Job Role: Data Systems Engineer – ELK / Kafka / Linux
Team: Real-Time Operations Intelligence (RTOI) – Enterprise Computing
Location: Hybrid
Alpharetta, GA or Menlo Park, CA
3 days onsite per week
Experience Level: 7–15 years
Education: Bachelor’s Degree preferred (not required)
Industry Background: Plus
Role Financial services /Banking/Investment banking
The Real-Time Operations Intelligence (RTOI) team is responsible for streaming terabytes of data daily to support enterprise-scale operational and business intelligence platforms. The team builds and supports large-scale, real-time ETL and streaming pipelines using Kafka, ELK (ElasticSearch), Snowflake, Hadoop, and Linux-based job frameworks.
This role is ideal for a hands-on Data Systems Engineer who is equally comfortable with application development, data engineering, Linux-based deployment, and production support. The engineer will work across the full development lifecycle and support hundreds of internal customers relying on real-time data systems.
Responsibilities
(Including but not limited to)
• Design, develop, deploy, and support real-time data pipelines using Kafka and ELK (ElasticSearch).
• Build and maintain large-scale ETL and streaming frameworks running on Linux platforms.

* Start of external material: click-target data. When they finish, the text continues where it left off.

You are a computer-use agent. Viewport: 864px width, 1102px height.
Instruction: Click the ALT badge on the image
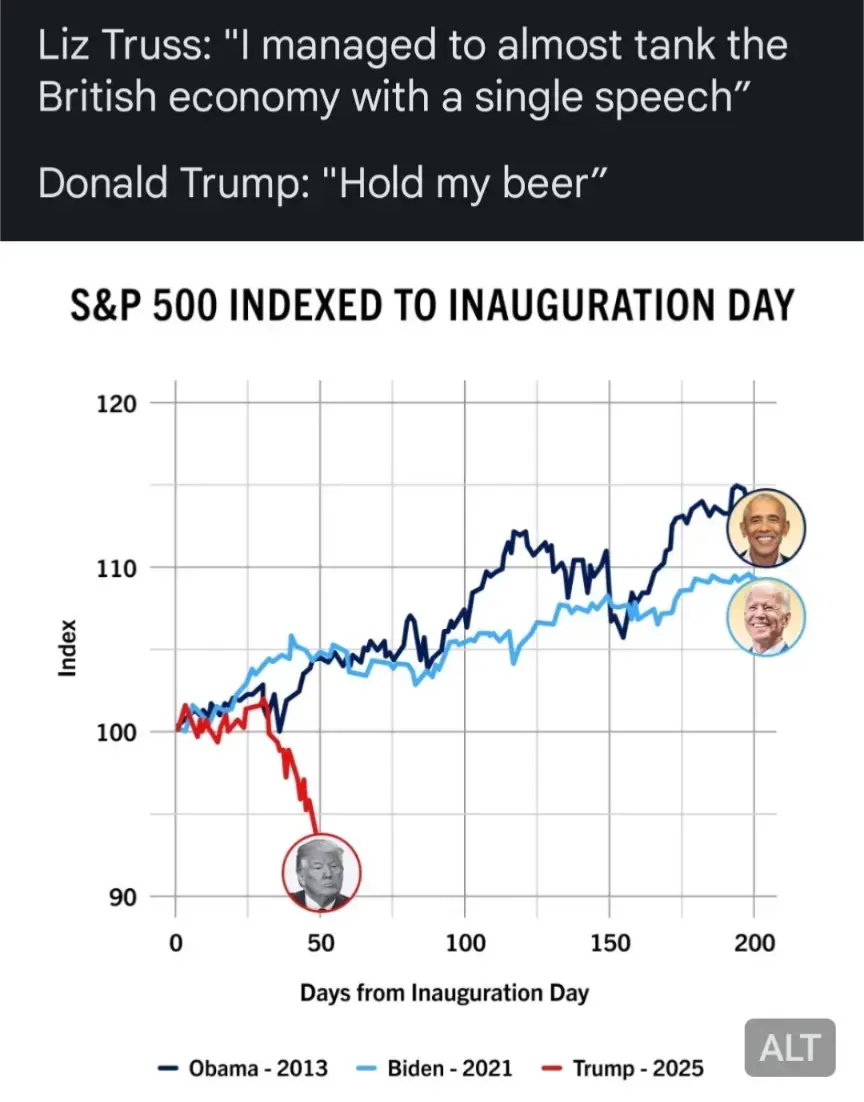pyautogui.click(x=790, y=1048)
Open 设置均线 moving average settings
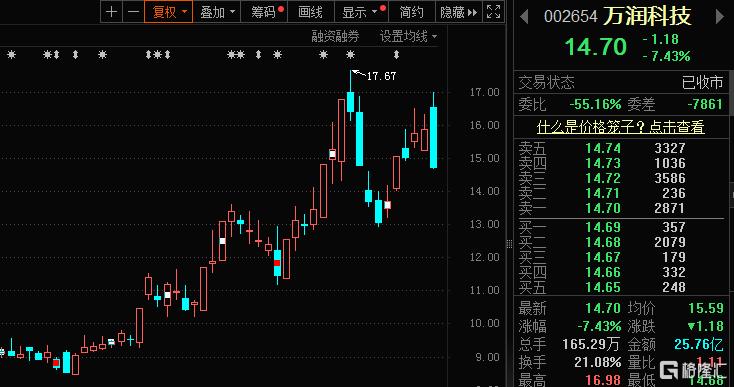This screenshot has width=734, height=387. 408,36
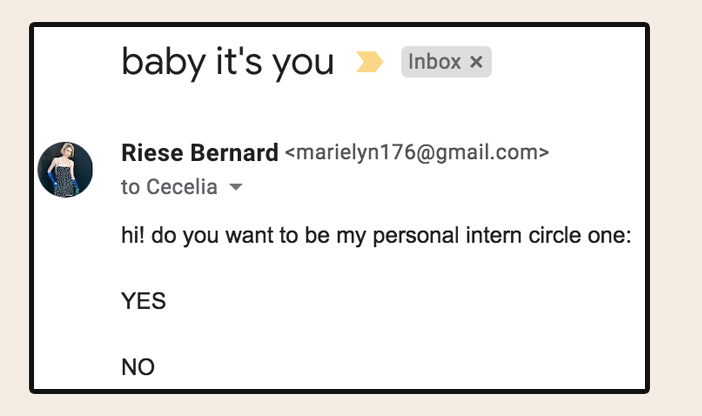Select the words "personal intern" in the body
The height and width of the screenshot is (416, 702).
pos(447,236)
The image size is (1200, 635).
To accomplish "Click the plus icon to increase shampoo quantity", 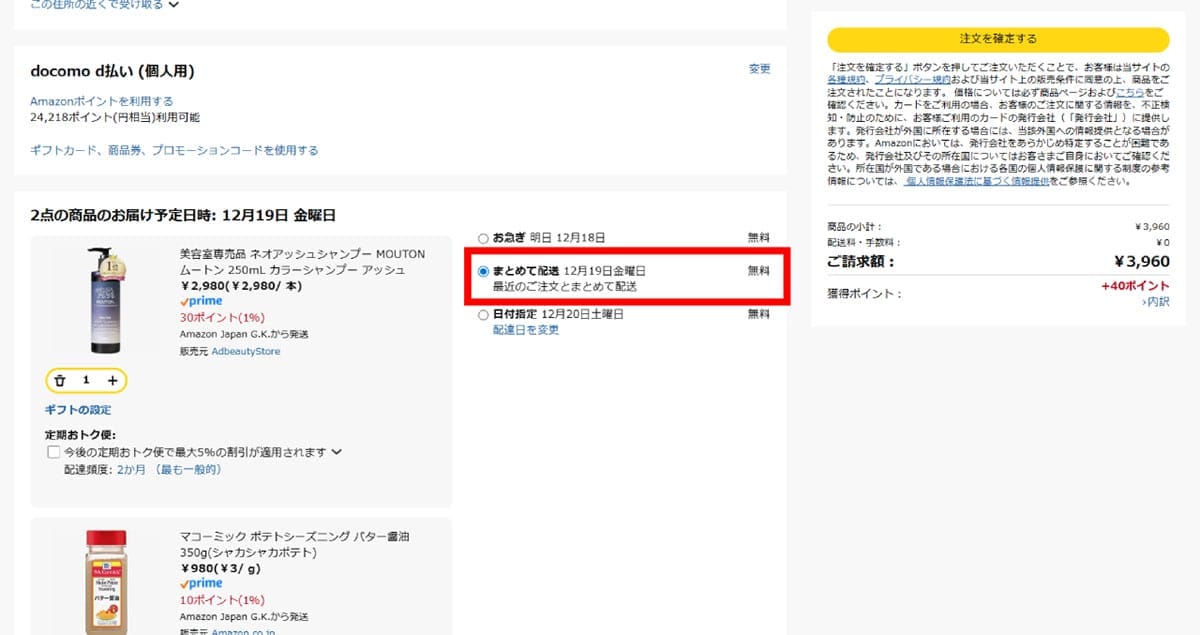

• Develop and run applications directly on Linux, including debugging CPU, memory, and performance issues.
• Support and monitor pipelines running across large-scale Kafka clusters, ensuring high availability and scalability.
• Troubleshoot and resolve production issues; ensure jobs are up and running for hundreds of internal users.
• Work with data storage and indexing in ElasticSearch, understanding how data is written, stored, and queried.
• Participate in the full software development lifecycle: requirements, design, implementation, testing, deployment, and support.
• Collaborate closely with cross-functional teams and communicate technical concepts clearly.
• Continuously learn new tools and technologies and contribute hands-on in a fast-paced environment.
Required Qualifications
• Strong, hands-on experience working on the Linux platform (development, deployment, debugging).
• 7+ years of overall professional experience in software and/or data engineering.
• Strong application development experience with:
• Python (primary)
• Ruby or Shell scripting (secondary)
• Experience building and maintaining Kafka-based data pipelines.
• Hands-on experience with ELK (ElasticSearch) for data ingestion, storage, and observability.
• Ability to understand and debug application behavior related to CPU, memory, and system performance.
• Experience working in distributed systems environments, with an understanding of scalability and trade-offs.
• Strong communication skills, team collaboration, curiosity, and willingness to “get hands dirty.”
Preferred Qualifications
• Experience with Snowflake database.
• Experience with Spark or large-scale data processing frameworks.
• Strong data analysis background.
• Experience with Flink.
• ELK / ElasticSearch certification (Observability or Data Analysis).
• Experience with cloud platforms (AWS or similar).
• Experience supporting mission-critical, real-time systems.
Technical Environment
Languages: Python, Ruby, Shell (plus Java, C/C++, or Go a plus)
Streaming & Data: Kafka, ElasticSearch (ELK), Snowflake, Hadoop
Platforms: Linux (on-prem and cloud)
Databases: SQL-based systems
Focus Areas: Real-time streaming, observability, scalability, and operational support
Interview Process
• Technical Screening (1 hour) – Focus on Linux experience and hands-on technical background
• Onsite Technical Panel – With senior team members (Ying-Yi & Yenni)
Additional Notes
• This is not a narrow or cookie-cutter data engineering role.
• Candidates must be both data engineers and application developers, not tooling-only profiles.
• The role includes development, deployment, and production support.
• Team works directly within Linux environments—deep Linux knowledge is critical.